What you will do: Every record must be copied exactly, from first line to last.

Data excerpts
──────────────────────────────

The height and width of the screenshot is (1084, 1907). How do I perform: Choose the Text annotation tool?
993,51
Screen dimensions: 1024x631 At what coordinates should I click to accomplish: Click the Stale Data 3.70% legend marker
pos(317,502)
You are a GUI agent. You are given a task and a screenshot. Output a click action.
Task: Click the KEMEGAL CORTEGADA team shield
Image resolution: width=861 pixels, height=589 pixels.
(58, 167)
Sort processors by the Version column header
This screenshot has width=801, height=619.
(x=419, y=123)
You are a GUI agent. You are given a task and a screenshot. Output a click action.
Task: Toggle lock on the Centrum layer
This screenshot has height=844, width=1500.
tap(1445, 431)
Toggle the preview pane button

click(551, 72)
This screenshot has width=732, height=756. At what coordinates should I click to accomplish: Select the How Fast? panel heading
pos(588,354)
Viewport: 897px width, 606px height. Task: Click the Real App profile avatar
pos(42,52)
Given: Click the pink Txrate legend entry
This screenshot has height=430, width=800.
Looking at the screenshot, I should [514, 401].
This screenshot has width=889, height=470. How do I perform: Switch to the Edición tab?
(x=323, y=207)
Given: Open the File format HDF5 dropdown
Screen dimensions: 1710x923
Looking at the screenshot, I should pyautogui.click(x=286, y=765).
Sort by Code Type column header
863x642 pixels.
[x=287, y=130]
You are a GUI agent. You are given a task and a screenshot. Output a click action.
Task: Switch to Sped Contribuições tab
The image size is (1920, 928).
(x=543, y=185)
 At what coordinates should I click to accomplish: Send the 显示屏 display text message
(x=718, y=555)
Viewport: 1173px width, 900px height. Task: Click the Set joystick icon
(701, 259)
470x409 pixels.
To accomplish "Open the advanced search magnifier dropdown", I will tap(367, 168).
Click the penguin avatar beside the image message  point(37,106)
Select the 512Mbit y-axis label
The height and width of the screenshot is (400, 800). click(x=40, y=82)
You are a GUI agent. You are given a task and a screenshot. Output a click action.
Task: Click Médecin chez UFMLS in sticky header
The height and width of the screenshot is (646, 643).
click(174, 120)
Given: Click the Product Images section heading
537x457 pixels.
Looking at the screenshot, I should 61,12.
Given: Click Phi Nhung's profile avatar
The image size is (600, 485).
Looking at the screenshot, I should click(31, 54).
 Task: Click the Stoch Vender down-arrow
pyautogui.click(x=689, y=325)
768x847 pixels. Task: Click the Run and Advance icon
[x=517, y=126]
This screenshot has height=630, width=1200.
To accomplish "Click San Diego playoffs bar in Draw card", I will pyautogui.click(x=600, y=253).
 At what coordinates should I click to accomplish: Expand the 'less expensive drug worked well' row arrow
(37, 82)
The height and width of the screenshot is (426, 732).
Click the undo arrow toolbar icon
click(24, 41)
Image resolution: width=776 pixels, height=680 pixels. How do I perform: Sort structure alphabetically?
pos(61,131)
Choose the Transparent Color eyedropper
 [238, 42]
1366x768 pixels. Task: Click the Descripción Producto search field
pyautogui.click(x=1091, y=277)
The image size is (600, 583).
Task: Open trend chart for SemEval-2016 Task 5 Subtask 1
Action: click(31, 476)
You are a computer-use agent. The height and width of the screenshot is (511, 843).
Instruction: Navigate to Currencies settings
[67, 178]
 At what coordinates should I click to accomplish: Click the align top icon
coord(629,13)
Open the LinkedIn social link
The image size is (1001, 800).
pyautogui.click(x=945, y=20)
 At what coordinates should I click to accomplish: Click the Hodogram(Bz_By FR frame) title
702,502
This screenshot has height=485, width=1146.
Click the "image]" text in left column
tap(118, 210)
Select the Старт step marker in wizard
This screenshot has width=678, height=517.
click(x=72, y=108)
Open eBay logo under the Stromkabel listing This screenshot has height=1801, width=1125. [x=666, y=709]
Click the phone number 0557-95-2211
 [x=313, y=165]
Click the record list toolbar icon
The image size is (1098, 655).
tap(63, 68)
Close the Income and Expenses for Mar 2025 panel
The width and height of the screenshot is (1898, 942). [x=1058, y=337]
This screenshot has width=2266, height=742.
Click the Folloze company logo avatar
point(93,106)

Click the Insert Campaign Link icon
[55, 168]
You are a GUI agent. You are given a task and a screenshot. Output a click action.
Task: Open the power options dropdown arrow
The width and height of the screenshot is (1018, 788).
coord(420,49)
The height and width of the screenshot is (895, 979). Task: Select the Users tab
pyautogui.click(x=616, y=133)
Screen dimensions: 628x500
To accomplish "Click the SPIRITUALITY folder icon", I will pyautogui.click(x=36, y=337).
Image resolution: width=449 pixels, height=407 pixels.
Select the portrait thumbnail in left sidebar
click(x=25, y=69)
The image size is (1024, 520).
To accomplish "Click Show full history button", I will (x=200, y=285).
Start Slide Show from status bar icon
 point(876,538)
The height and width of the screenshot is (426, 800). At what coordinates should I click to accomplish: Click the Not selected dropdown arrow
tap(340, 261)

──────────────────────────────

Finished exercise:
The height and width of the screenshot is (1084, 1907). How do I perform: Choose the Text annotation tool?
993,51
Screen dimensions: 1024x631 At what coordinates should I click to accomplish: Click the Stale Data 3.70% legend marker
pos(317,502)
You are a GUI agent. You are given a task and a screenshot. Output a click action.
Task: Click the KEMEGAL CORTEGADA team shield
Image resolution: width=861 pixels, height=589 pixels.
(58, 167)
Sort processors by the Version column header
This screenshot has width=801, height=619.
(x=419, y=123)
You are a GUI agent. You are given a task and a screenshot. Output a click action.
Task: Toggle lock on the Centrum layer
This screenshot has height=844, width=1500.
tap(1445, 431)
Toggle the preview pane button

click(551, 72)
This screenshot has width=732, height=756. At what coordinates should I click to accomplish: Select the How Fast? panel heading
pos(588,354)
Viewport: 897px width, 606px height. Task: Click the Real App profile avatar
pos(42,52)
Given: Click the pink Txrate legend entry
This screenshot has height=430, width=800.
Looking at the screenshot, I should [514, 401].
This screenshot has width=889, height=470. How do I perform: Switch to the Edición tab?
(x=323, y=207)
Given: Open the File format HDF5 dropdown
Screen dimensions: 1710x923
Looking at the screenshot, I should pyautogui.click(x=286, y=765).
Sort by Code Type column header
863x642 pixels.
[x=287, y=130]
You are a GUI agent. You are given a task and a screenshot. Output a click action.
Task: Switch to Sped Contribuições tab
The image size is (1920, 928).
(x=543, y=185)
 At what coordinates should I click to accomplish: Send the 显示屏 display text message
(x=718, y=555)
Viewport: 1173px width, 900px height. Task: Click the Set joystick icon
(701, 259)
470x409 pixels.
To accomplish "Open the advanced search magnifier dropdown", I will tap(367, 168).
Click the penguin avatar beside the image message  point(37,106)
Select the 512Mbit y-axis label
The height and width of the screenshot is (400, 800). click(x=40, y=82)
You are a GUI agent. You are given a task and a screenshot. Output a click action.
Task: Click Médecin chez UFMLS in sticky header
The height and width of the screenshot is (646, 643).
click(174, 120)
Given: Click the Product Images section heading
537x457 pixels.
Looking at the screenshot, I should 61,12.
Given: Click Phi Nhung's profile avatar
The image size is (600, 485).
Looking at the screenshot, I should click(31, 54).
 Task: Click the Stoch Vender down-arrow
pyautogui.click(x=689, y=325)
768x847 pixels. Task: Click the Run and Advance icon
[x=517, y=126]
This screenshot has height=630, width=1200.
To accomplish "Click San Diego playoffs bar in Draw card", I will pyautogui.click(x=600, y=253).
 At what coordinates should I click to accomplish: Expand the 'less expensive drug worked well' row arrow
(37, 82)
The height and width of the screenshot is (426, 732).
Click the undo arrow toolbar icon
click(24, 41)
Image resolution: width=776 pixels, height=680 pixels. How do I perform: Sort structure alphabetically?
pos(61,131)
Choose the Transparent Color eyedropper
 [238, 42]
1366x768 pixels. Task: Click the Descripción Producto search field
pyautogui.click(x=1091, y=277)
The image size is (600, 583).
Task: Open trend chart for SemEval-2016 Task 5 Subtask 1
Action: click(31, 476)
You are a computer-use agent. The height and width of the screenshot is (511, 843).
Instruction: Navigate to Currencies settings
[67, 178]
 At what coordinates should I click to accomplish: Click the align top icon
coord(629,13)
Open the LinkedIn social link
The image size is (1001, 800).
pyautogui.click(x=945, y=20)
 At what coordinates should I click to accomplish: Click the Hodogram(Bz_By FR frame) title
702,502
This screenshot has height=485, width=1146.
Click the "image]" text in left column
tap(118, 210)
Select the Старт step marker in wizard
This screenshot has width=678, height=517.
click(x=72, y=108)
Open eBay logo under the Stromkabel listing This screenshot has height=1801, width=1125. [x=666, y=709]
Click the phone number 0557-95-2211
 [x=313, y=165]
Click the record list toolbar icon
The image size is (1098, 655).
tap(63, 68)
Close the Income and Expenses for Mar 2025 panel
The width and height of the screenshot is (1898, 942). [x=1058, y=337]
This screenshot has width=2266, height=742.
Click the Folloze company logo avatar
point(93,106)

Click the Insert Campaign Link icon
[55, 168]
You are a GUI agent. You are given a task and a screenshot. Output a click action.
Task: Open the power options dropdown arrow
The width and height of the screenshot is (1018, 788).
coord(420,49)
The height and width of the screenshot is (895, 979). Task: Select the Users tab
pyautogui.click(x=616, y=133)
Screen dimensions: 628x500
To accomplish "Click the SPIRITUALITY folder icon", I will pyautogui.click(x=36, y=337).
Image resolution: width=449 pixels, height=407 pixels.
Select the portrait thumbnail in left sidebar
click(x=25, y=69)
The image size is (1024, 520).
To accomplish "Click Show full history button", I will (x=200, y=285).
Start Slide Show from status bar icon
 point(876,538)
The height and width of the screenshot is (426, 800). At what coordinates should I click to accomplish: Click the Not selected dropdown arrow
tap(340, 261)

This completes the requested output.